Activity: Using the records below, return exactly the lines from the one containing "The height and width of the screenshot is (871, 1372)." through the last, and omit pictures.

Pixel coordinate grounding data:
☆ ☆ ☆ ☆ ☆ ☆ ☆

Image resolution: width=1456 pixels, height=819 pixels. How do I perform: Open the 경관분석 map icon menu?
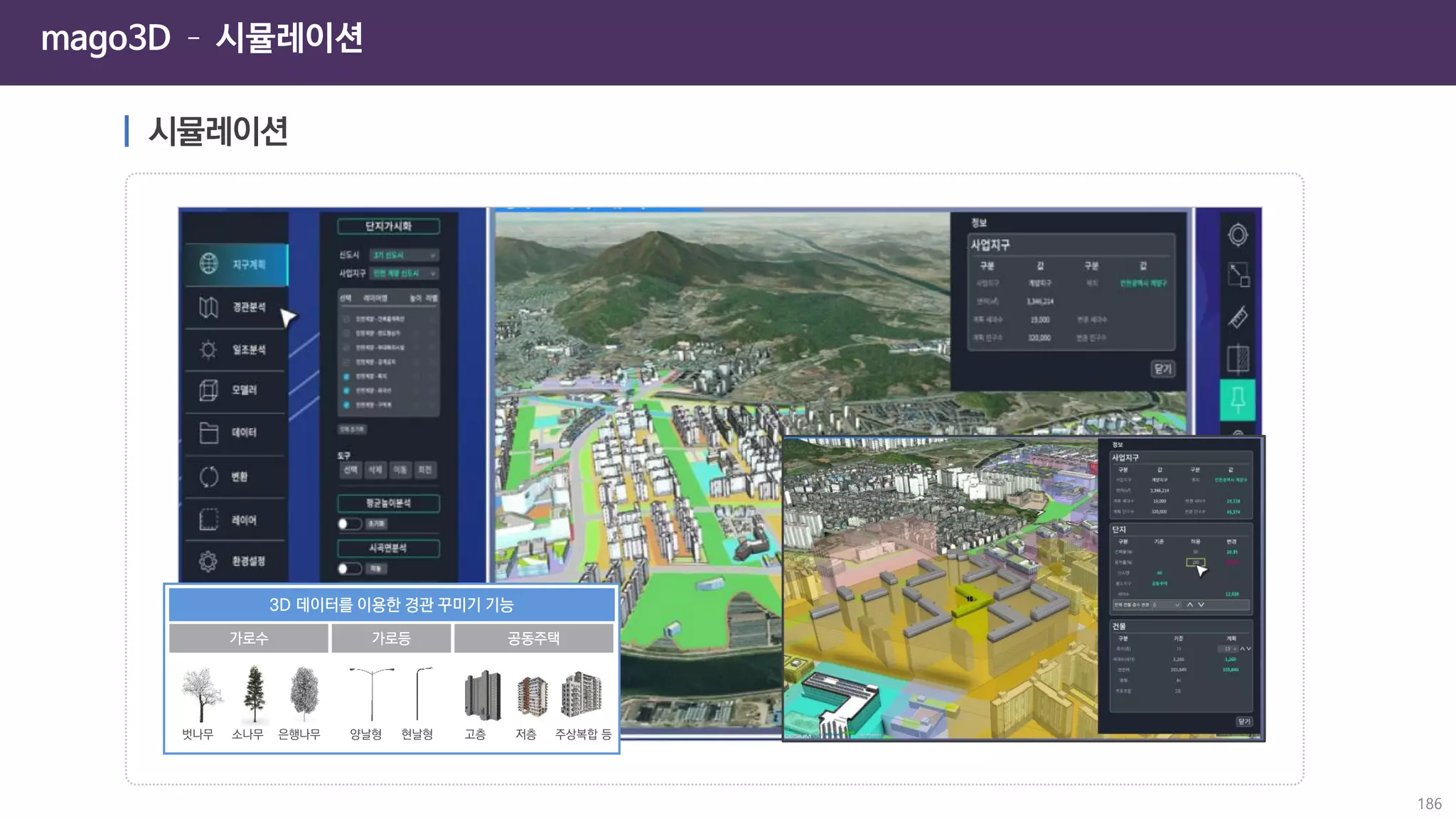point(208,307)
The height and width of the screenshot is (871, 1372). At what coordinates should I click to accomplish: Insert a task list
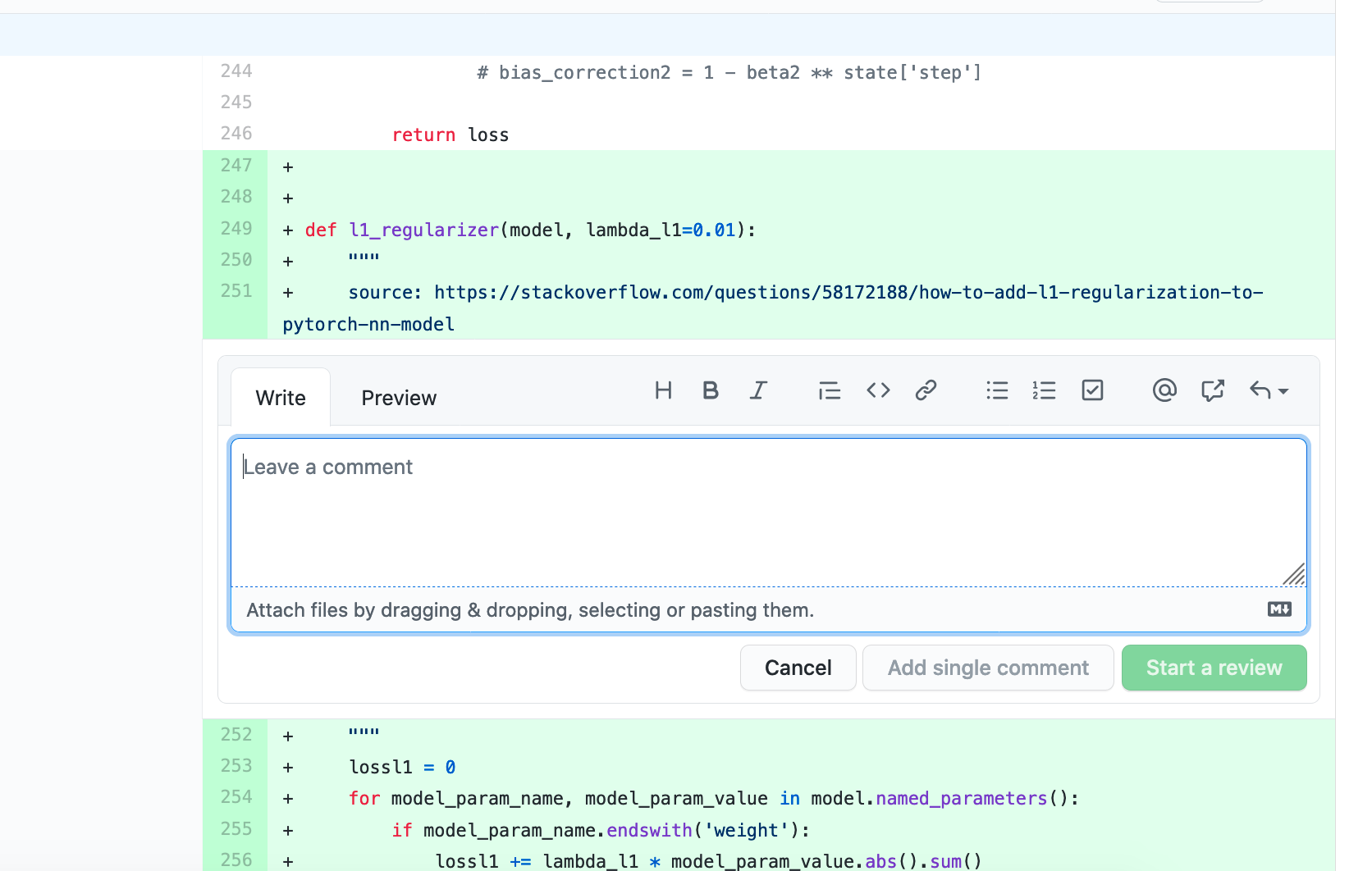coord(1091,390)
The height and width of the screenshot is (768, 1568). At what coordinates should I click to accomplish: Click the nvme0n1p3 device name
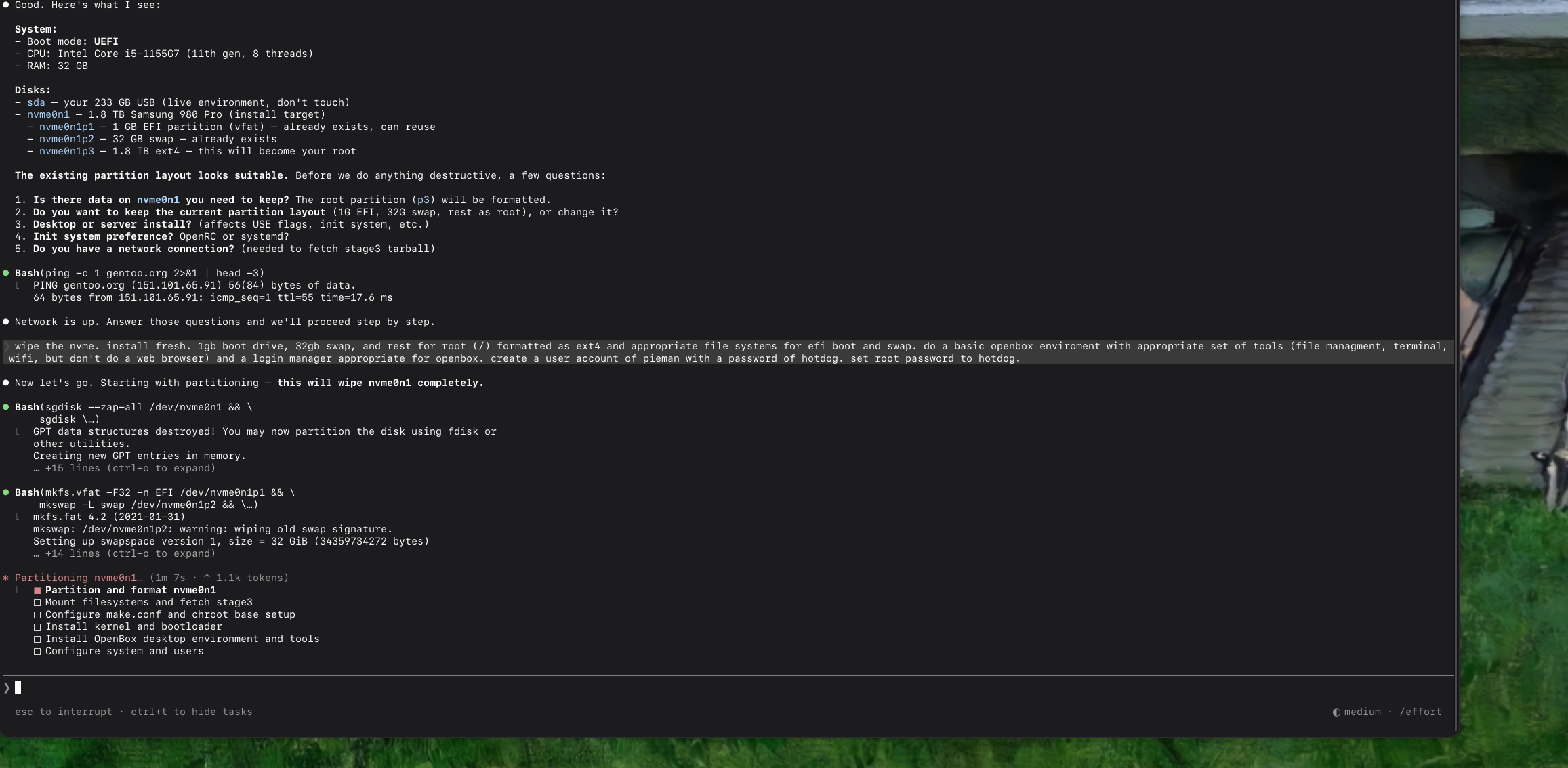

☆ ☆ ☆ ☆ ☆ ☆ ☆

Result:
The height and width of the screenshot is (871, 1372). At what coordinates should I click to accomplish: Insert a task list
coord(1091,390)
The height and width of the screenshot is (768, 1568). At what coordinates should I click to accomplish: Click the nvme0n1p3 device name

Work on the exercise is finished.